→ **TEXT BLOCK**
— start —
- Origin: Tacoma, Washington, United States
- Genres: Proto-punk; rock and roll; frat rock; garage rock; instrumental rock;
- Years active: 1958–1969 Occasional later reunions
- Labels: Golden Crest, Etiquette, United Artists, Bell
- Past members: Original line-up: John Greek Richard Dangel Kent Morrill Mike Burk Mark Marush Later members: "Rockin' Robin" Roberts John "Buck" Ormsby Gail Harris Ron Gardner Neil Andersson Dave Roland Denny Weaver
- Website: http://www.thefabulouswailers.com/

= The Fabulous Wailers =

American rock band (principally 1958–1969)

The Wailers, often known as The Fabulous Wailers, were an American rock band from Tacoma, Washington. They became popular in the Pacific Northwest from the late 1950s to the early 1960s, performing saxophone-driven R&B and Chuck Berry rock and roll. Their biggest hit was "Tall Cool One", first released in 1959, and they have been credited as being "one of the very first, if not the first, of the American garage bands."

==Career==
The group was formed – originally as The Nitecaps – in 1958, by five high school friends:
- John Greek (27 October 1940 – 6 October 2006) – rhythm guitar, trumpet
- Richard Dangel (1 December 1942 – 2 December 2002) – lead guitar
- Kent Morrill (2 April 1941 – 15 April 2011) – keyboards, vocals
- Mark Marush (15 August 1940 – 9 August 2007) – tenor sax
- Mike Burk (b. 1942) – drums

In late 1958, the group recorded a demo of an instrumental written by Dangel, Morrill and Greek, which found its way to Clark Galehouse of New York based Golden Crest Records. He liked the track and had it re-recorded by the band in Lakewood in February 1959; its title "Tall Cool One" was apparently suggested by Morrill's mother. Released as a single, it reached # 36 on the Billboard Hot 100 and # 24 on the R&B chart. The band made the cross-country trip to New York to record an LP, The Fabulous Wailers, which was released in December 1959 and featured two vocals by Morrill as well as instrumentals. They also appeared on Dick Clark's nationally televised American Bandstand, and toured the east coast. A second instrumental from their first recording session, "Mau-Mau", made # 68 on the Billboard pop chart, but their third single, "Wailin'", failed to make the chart.

The band decided to return to the Northwest, rather than staying in New York as their record label wished, and they were dropped from their contract. Around the same time, they added lead vocalist "Rockin' Robin" Roberts (Lawrence Fewell Roberts II), a charismatic frontman who had previously been the singer with rival Tacoma band the Bluenotes. John Greek left the group in acrimonious circumstances, and was replaced by bassist John "Buck" Ormsby (b. Seattle, 1941-2016). Ormsby, Morrill and Roberts then formed Etiquette Records and, in 1961, the label released its first single, a cover version of Richard Berry's "Louie Louie". For contractual reasons the single was credited to Roberts, but was performed by the whole band. Their recording became a local hit and was distributed nationally by Imperial Records, but did not make the national chart. However, its style, with its trademark 1-2-3, 1-2, 1-2-3 riff, inspired other groups from the Seattle area, most notably the Kingsmen of Portland, Oregon, to record the same song.
— end —
→ **CHALLENGES**
**A.** Answer these questions from the Fabulous Wailers text.
(i) What was the group's original name when it formed in 1958?
(ii) According to the text, who apparently suggested the title "Tall Cool One"?
(iii) Which record label did Ormsby, Morrill and Roberts form?
**B.** Reproduce the passage of the Fabulous Wailers text that begins with the words "- Origin: Tacoma, Washington, United" and ends after "band (principally 1958–1969)".

→ **RECORDED DATA**
— start —
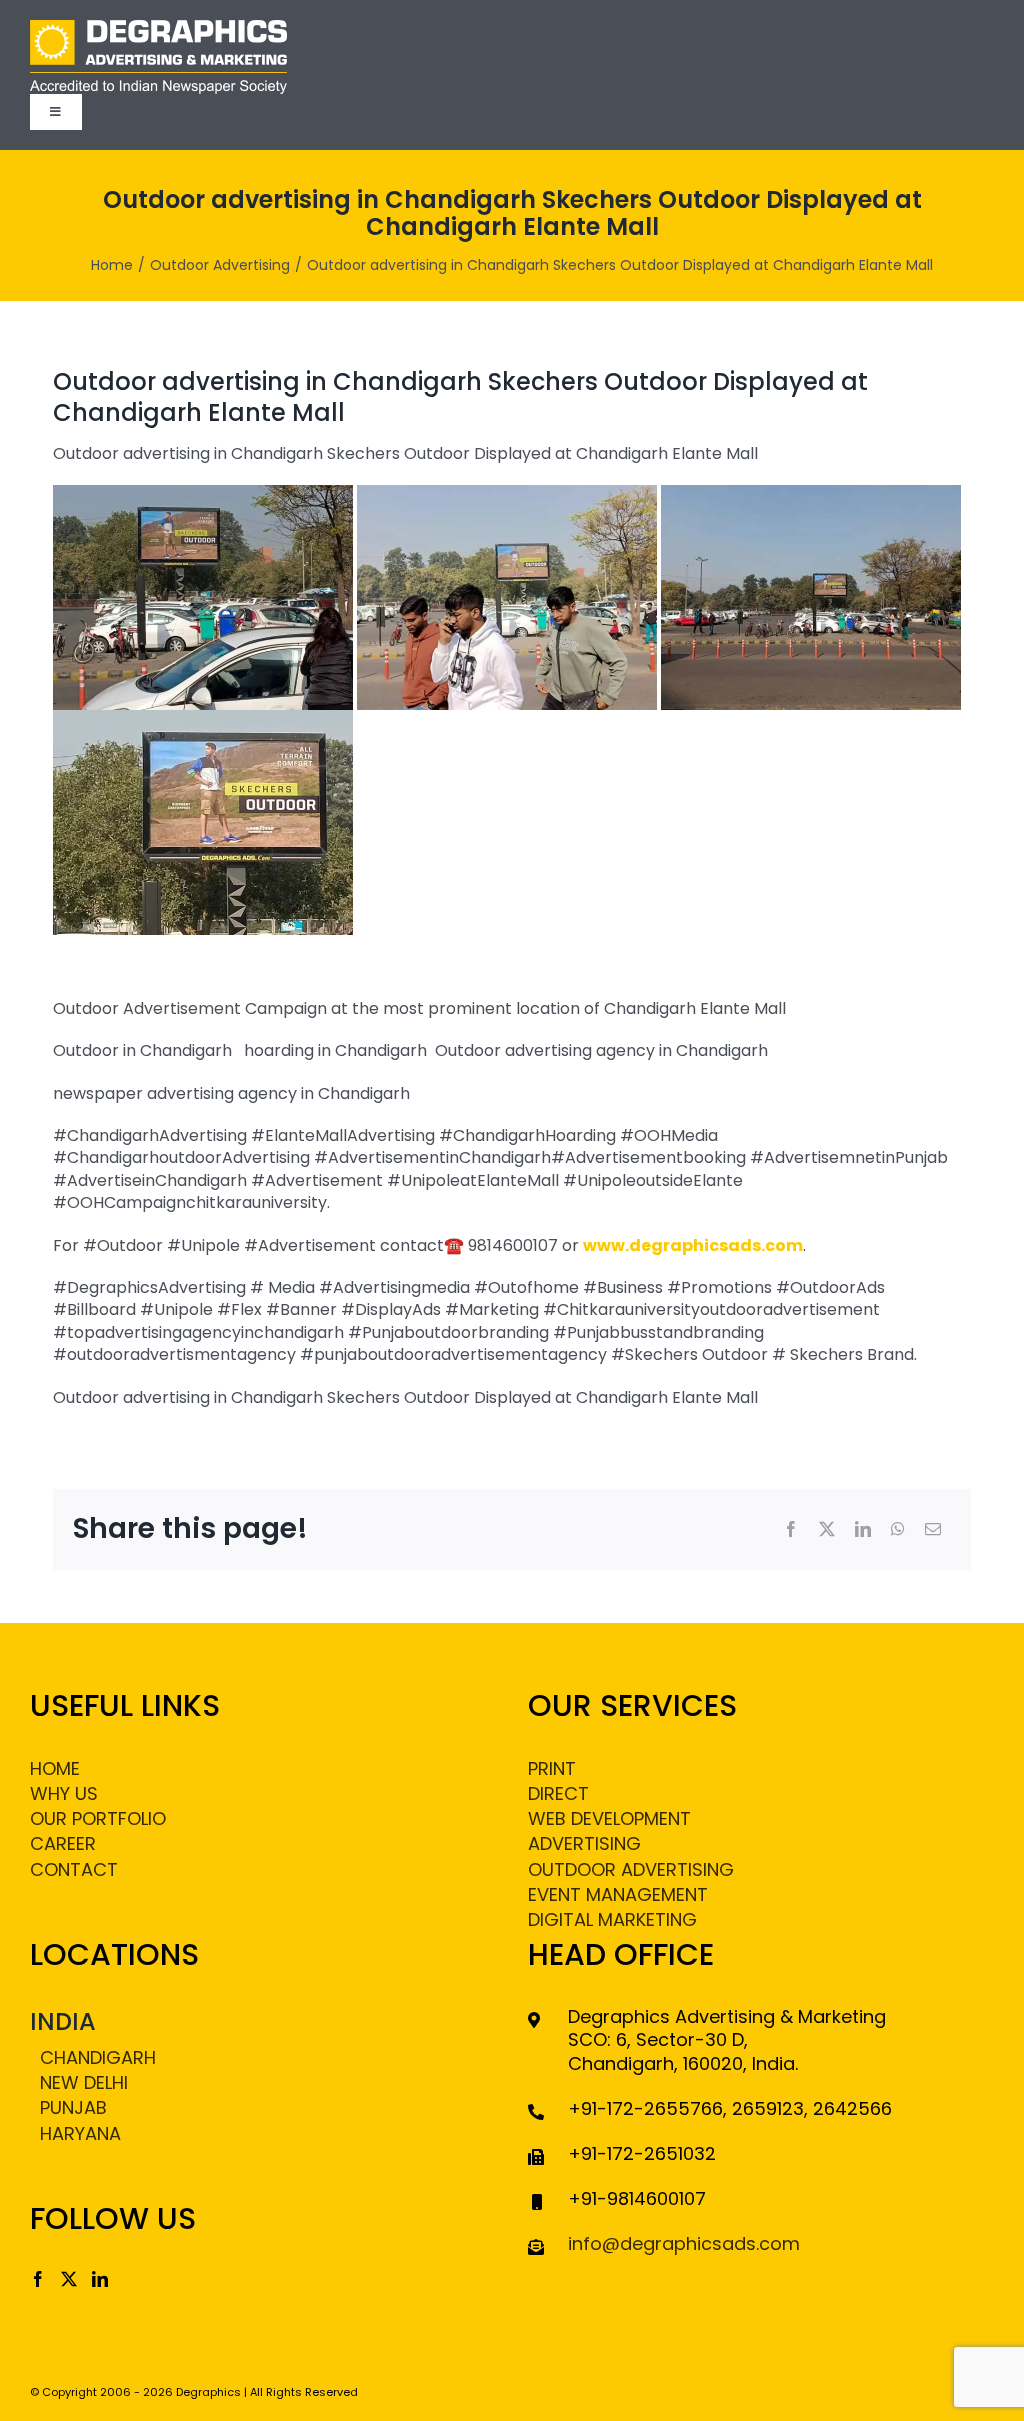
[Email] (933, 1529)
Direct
— end —
→ **RESPONSES PER TASK**
**A.**
(i) The Nitecaps
(ii) Morrill's mother
(iii) Etiquette Records

**B.**
- Origin: Tacoma, Washington, United States
- Genres: Proto-punk; rock and roll; frat rock; garage rock; instrumental rock;
- Years active: 1958–1969 Occasional later reunions
- Labels: Golden Crest, Etiquette, United Artists, Bell
- Past members: Original line-up: John Greek Richard Dangel Kent Morrill Mike Burk Mark Marush Later members: "Rockin' Robin" Roberts John "Buck" Ormsby Gail Harris Ron Gardner Neil Andersson Dave Roland Denny Weaver
- Website: http://www.thefabulouswailers.com/

= The Fabulous Wailers =

American rock band (principally 1958–1969)